Dr. Oz, Vance issue six-month pause on new hospice, home health providers
The Trump administration announced that new provider enrollment to the nation’s Medicare program was paused Wednesday to review current enrollees for fraud. The announcement is the latest swing the government has taken against fraud and one of the first from the newly established White House Task Force to Eliminate Fraud.
The six-month pause would allow the Centers for Medicare and Medicaid to conduct “targeted investigations, deploy advanced data analytics and accelerate the removal” of providers from Medicare who are suspected of fraud. New enrollees aren’t the only ones affected, as CMS said changes in majority ownership would trigger an investigation.
The agency is solely responsible for regulating, controlling and administering Medicare providers.
The move doesn’t pause enrollments for individuals. CMS said in the release that the approach allows the agency to target fraudulent providers while retaining healthcare for patients.
“Today we’re shutting the door on fraud — preventing new bad actors from entering Medicare while we aggressively identify, investigate, and remove those already exploiting them,” Dr. Mehmet Oz, CMS administrator, said in a Wednesday release. “This is about protecting patients, restoring integrity, and safeguarding taxpayer dollars.”
The National Alliance for Care at Home, the leading advocacy organization for home healthcare, said in a press release that it supports efforts to root out fraud, but disagreed with CMS on how to do so. It advocates for targeted enforcement in areas rampant with fraud to prevent exhausting providers in areas with low fraud rates and provider shortages.
The alliance has sent recommendations to both the Trump and Biden administrations on how to best address fraud in home healthcare without affecting the quality of care providers give and patients receive.
“More importantly, an enrollment moratorium raises serious access-to-care concerns in areas where patient demand is growing or existing capacity is already strained, leading to longer wait times, reduced service availability, and fewer choices for patients – particularly in rural or underserved communities,” the alliance said.
The Trump administration has made government waste and fraud a primary focus. The Department of Government Efficiency brought the matter to the forefront with its aggressive spending reduction proposals. Attention shifted to social services as the administration changed the nation’s food stamp program, and later withheld assistance from Minnesota over allegations that Somalians were committing widespread fraud.
Vice President JD Vance also announced Wednesday the Trump administration is taking action against California by deferring roughly $1.3 billion in Medicaid reimbursements. Oz added that he’s seen a “rampant” level of healthcare and hospital fraud in California.
California Attorney General Rob Bonta said in a Wednesday post on X that it appeared his state is being targeted for political reasons.
“The Trump Administration is planning to defer over $1 billion in Medicaid funding for vital programs that helps seniors and people with disabilities remain safely in their homes,” Bonta said.

Vance targets states for Medicaid fraud
The White House’s fraud task force is also requiring all 50 states’ Medicaid programs to show proof they’re prosecuting fraud in their states.
“States like California, Hawaii and New York have completely not taken the fraud issue seriously in the Medicaid program,” Vance said. “For those states that refuse to get serious about fraud, we are going to turn off that anti-fraud money.

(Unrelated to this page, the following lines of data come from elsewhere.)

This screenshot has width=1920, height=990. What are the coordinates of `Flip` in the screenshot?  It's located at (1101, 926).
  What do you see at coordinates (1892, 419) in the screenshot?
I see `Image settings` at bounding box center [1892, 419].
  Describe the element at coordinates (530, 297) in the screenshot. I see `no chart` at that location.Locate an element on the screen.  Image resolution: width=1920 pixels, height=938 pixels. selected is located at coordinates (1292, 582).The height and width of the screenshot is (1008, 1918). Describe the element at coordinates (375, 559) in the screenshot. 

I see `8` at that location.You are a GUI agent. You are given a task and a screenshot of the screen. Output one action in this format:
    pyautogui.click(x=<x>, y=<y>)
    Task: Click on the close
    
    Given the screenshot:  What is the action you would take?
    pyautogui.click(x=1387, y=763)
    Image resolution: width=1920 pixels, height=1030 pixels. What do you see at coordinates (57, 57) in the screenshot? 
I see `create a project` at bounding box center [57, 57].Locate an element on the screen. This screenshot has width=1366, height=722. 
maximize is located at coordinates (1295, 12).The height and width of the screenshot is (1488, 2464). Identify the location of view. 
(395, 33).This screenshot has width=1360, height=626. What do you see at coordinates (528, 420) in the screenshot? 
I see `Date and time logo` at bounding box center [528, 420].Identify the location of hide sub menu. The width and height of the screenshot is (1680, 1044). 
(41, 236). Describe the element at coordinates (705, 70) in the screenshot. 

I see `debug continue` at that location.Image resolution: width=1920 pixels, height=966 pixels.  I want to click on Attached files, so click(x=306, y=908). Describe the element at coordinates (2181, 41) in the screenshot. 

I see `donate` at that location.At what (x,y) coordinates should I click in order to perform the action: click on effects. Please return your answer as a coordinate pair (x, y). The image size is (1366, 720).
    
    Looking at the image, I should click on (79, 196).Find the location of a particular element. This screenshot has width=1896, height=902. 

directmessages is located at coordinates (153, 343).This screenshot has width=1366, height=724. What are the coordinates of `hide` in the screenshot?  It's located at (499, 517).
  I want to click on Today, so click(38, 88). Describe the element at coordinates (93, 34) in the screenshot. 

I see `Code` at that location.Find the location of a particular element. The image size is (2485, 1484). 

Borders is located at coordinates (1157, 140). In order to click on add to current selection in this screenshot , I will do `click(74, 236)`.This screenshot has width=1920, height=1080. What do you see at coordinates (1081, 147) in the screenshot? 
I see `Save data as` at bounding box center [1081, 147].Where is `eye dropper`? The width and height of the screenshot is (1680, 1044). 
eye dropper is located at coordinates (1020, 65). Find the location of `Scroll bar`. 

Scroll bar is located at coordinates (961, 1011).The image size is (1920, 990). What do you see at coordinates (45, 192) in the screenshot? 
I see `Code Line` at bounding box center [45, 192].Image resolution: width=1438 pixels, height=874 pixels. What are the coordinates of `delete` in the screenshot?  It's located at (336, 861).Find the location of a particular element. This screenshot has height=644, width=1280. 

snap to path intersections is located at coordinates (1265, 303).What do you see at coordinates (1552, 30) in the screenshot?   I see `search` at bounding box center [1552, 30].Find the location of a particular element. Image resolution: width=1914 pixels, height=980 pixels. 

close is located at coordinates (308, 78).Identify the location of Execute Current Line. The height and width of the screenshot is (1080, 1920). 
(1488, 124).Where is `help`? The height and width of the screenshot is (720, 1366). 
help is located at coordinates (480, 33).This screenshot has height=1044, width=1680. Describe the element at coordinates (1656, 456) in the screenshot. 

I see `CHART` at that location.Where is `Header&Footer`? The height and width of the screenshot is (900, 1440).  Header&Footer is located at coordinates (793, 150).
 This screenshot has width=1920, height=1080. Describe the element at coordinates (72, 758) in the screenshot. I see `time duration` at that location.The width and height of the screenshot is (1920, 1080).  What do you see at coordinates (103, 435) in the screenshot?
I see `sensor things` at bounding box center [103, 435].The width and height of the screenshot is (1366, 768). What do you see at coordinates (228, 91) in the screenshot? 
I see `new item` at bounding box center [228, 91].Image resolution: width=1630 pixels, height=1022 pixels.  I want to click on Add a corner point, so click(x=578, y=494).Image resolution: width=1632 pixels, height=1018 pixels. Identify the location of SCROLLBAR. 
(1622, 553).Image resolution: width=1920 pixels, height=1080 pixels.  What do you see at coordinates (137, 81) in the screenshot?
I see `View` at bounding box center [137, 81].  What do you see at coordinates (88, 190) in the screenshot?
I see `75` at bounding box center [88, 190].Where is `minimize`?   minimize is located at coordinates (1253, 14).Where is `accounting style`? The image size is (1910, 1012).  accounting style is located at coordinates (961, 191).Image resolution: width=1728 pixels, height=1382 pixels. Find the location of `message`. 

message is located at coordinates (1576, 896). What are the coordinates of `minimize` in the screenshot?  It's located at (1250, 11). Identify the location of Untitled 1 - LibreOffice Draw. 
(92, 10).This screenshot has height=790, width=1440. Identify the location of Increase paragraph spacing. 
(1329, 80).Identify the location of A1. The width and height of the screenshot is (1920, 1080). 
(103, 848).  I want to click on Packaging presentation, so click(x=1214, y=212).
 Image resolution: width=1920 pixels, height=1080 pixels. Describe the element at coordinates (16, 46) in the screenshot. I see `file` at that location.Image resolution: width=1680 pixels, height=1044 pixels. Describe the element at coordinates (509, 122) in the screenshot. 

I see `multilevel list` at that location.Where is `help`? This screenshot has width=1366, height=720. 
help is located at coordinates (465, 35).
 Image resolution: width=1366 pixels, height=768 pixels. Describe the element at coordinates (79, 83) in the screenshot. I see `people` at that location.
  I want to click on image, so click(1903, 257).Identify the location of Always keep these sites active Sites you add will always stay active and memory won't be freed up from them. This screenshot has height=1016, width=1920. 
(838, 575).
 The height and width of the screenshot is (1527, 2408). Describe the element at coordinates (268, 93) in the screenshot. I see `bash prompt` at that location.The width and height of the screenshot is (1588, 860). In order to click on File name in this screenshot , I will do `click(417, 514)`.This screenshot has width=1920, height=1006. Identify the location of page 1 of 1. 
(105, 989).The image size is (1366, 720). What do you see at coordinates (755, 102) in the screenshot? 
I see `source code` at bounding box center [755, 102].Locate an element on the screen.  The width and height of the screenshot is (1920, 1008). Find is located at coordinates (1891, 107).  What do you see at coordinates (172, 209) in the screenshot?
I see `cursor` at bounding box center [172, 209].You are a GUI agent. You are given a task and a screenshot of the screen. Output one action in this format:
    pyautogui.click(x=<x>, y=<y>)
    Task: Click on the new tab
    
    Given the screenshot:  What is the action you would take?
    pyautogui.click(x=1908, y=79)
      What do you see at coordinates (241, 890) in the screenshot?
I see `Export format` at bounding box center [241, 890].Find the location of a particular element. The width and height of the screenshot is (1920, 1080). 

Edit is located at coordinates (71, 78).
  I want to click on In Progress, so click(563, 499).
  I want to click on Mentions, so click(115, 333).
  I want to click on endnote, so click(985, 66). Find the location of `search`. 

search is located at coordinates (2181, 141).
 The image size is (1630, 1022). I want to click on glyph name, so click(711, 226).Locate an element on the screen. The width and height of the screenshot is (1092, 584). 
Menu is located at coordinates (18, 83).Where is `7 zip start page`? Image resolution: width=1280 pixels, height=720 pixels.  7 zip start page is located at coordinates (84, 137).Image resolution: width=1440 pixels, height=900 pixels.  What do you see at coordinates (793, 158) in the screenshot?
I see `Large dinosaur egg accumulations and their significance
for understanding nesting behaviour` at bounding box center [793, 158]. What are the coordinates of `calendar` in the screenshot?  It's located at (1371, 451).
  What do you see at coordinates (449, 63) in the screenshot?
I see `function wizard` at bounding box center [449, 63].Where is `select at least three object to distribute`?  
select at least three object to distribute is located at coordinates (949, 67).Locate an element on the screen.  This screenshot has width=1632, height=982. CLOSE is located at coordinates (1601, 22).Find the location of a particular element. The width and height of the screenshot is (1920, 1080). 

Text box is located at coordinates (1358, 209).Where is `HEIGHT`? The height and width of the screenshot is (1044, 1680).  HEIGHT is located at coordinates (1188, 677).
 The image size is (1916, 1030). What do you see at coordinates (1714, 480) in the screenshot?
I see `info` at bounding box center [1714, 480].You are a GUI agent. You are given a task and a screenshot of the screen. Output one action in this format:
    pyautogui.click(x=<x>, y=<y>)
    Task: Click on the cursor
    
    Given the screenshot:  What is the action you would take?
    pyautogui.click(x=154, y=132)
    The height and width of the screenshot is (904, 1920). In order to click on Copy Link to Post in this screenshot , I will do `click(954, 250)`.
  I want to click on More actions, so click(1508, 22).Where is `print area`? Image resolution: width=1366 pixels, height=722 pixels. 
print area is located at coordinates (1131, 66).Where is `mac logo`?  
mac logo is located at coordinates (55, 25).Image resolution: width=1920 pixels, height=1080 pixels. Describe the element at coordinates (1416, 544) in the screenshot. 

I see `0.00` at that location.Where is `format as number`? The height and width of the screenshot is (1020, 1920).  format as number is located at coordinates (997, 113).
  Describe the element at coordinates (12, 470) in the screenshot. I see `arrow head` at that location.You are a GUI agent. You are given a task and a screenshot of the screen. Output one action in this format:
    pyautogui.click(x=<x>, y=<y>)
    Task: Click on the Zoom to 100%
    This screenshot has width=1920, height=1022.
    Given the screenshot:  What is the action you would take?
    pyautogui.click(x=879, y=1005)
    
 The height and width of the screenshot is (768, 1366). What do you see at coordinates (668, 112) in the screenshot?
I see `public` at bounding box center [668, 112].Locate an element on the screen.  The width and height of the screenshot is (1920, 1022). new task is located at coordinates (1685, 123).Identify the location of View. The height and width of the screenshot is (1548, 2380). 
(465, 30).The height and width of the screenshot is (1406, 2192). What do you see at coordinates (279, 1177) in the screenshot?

And if we continue to find problems, we can turn off other resources within their state Medicaid programs as well.”
That’s not the case for California, Hawaii or New York, where the states have appointed either attorneys general or inspectors general to field and monitor fraud cases. Each state has updated its list of excluded providers, which means a practice or person cannot participate in that state’s Medicaid program.
According to Streamline Verify, a repository of healthcare compliance, California has 22,259 entries on its Medicaid exclusion list, the highest in the nation. By comparison, Texas has nearly 13,000, and New York excludes fewer than 9,000.
In New York, the Office of the Medicaid Inspector General handles fraud and referred 454 cases to the state Attorney General’s Office for possible prosecution, according to a 2024 annual report.
Gov. Gavin Newsom’s press office said shortly after Vance’s announcement that the state’s Department of Public Health requested an update from Oz’s office about enforcement actions in the Los Angeles area. The department sent the request on May 6 and has been awaiting a reply. CMS took action against 447 hospice and 23 home health agencies in the region.
The governor’s office said in a January news release that the state’s public health department revoked licenses for more than 280 hospices in the past two years and has about 300 additional ones under evaluation for revocation.
“Instead, Dr. Oz keeps saying a bigger and bigger number— first it was a few hundred, then it was 500, now it’s seemingly 800,” Newsom’s press office wrote on X. “Are they refusing to coordinate and share info with the state because they don’t actually believe in partnering? Or because they can’t back up the numbers that they are using?”